- Infielder
- Born: September 6, 1954 Burlington, Iowa, U.S.
- Died: November 15, 1981 (aged 27) Arlington, Texas, U.S.
- Batted: LeftThrew: Right

MLB debut
- August 18, 1979, for the Chicago Cubs

Last MLB appearance
- August 6, 1980, for the Chicago Cubs

MLB statistics
- Batting average: .250
- Home runs: 0
- Runs batted in: 5
- Stats at Baseball Reference

Teams
- Chicago Cubs (1979–1980);

= Steve Macko =

American baseball player (1954–1981)

Steven Joseph Macko (September 6, 1954 – November 15, 1981) was an American professional baseball player, who played in Major League Baseball (MLB) for the Chicago Cubs. Macko played three infield positions in 25 games during the 1979 and 1980 seasons. His rising baseball career ended when he died as a result of testicular cancer in November 1981.

==Early life==
As a child, Steve Macko was a batboy for the Texas Rangers. He attended Bishop Dunne Catholic School.

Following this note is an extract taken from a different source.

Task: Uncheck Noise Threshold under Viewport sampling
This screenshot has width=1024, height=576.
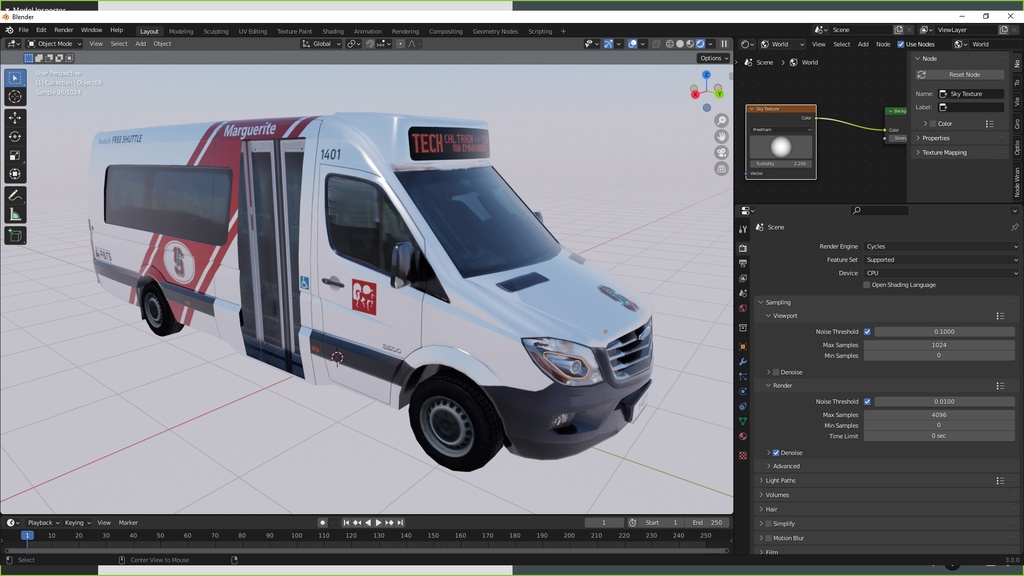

His father Joe Macko had played and coached in the minor leagues and later worked as the longtime clubhouse manager for the Rangers.

==Baseball career==
Macko was an All-American at Baylor University and was a key part of the team that made it to the College World Series in 1977. The Chicago Cubs selected Macko in the fifth round of the 1977 Major League Baseball draft. He played in the minors and was called up from Triple-A in 1979 and 1980.

In his 25 games with the Cubs, he hit .250 with fifteen hits (three of them doubles), four walks, and eleven strikeouts. Playing second base, third base, and shortstop, he made 32 putouts, 47 assists, and no errors. With the Cubs, Macko wore the number 12.

In 1980, Macko's promising career stalled when he incurred a bad bruise in a collision with Bill Madlock in the first game of a doubleheader against the Pittsburgh Pirates on August 5, 1980. Madlock slid hard into Macko attempting to break up a double play in the top of the sixth inning. In the bottom of the inning, a hurting Macko drove in a run with a double and was pinch-run for by Rick Reuschel. Macko never played another game in the majors, as doctors discovered he had testicular cancer. Macko died of the disease on November 15, 1981.

==Legacy==
Macko's family has endowed several scholarships in his name at Baylor University, Bishop Dunne Catholic School, and other institutions. Bishop Dunne later dedicated their baseball field in his name. Baylor University inducted Macko into the Baylor Athletics Hall of Fame in 1988, and dedicated the Steve Macko Locker Room at Baylor Ballpark. Macko was inducted into the Southwest Conference Hall of Fame in 2017.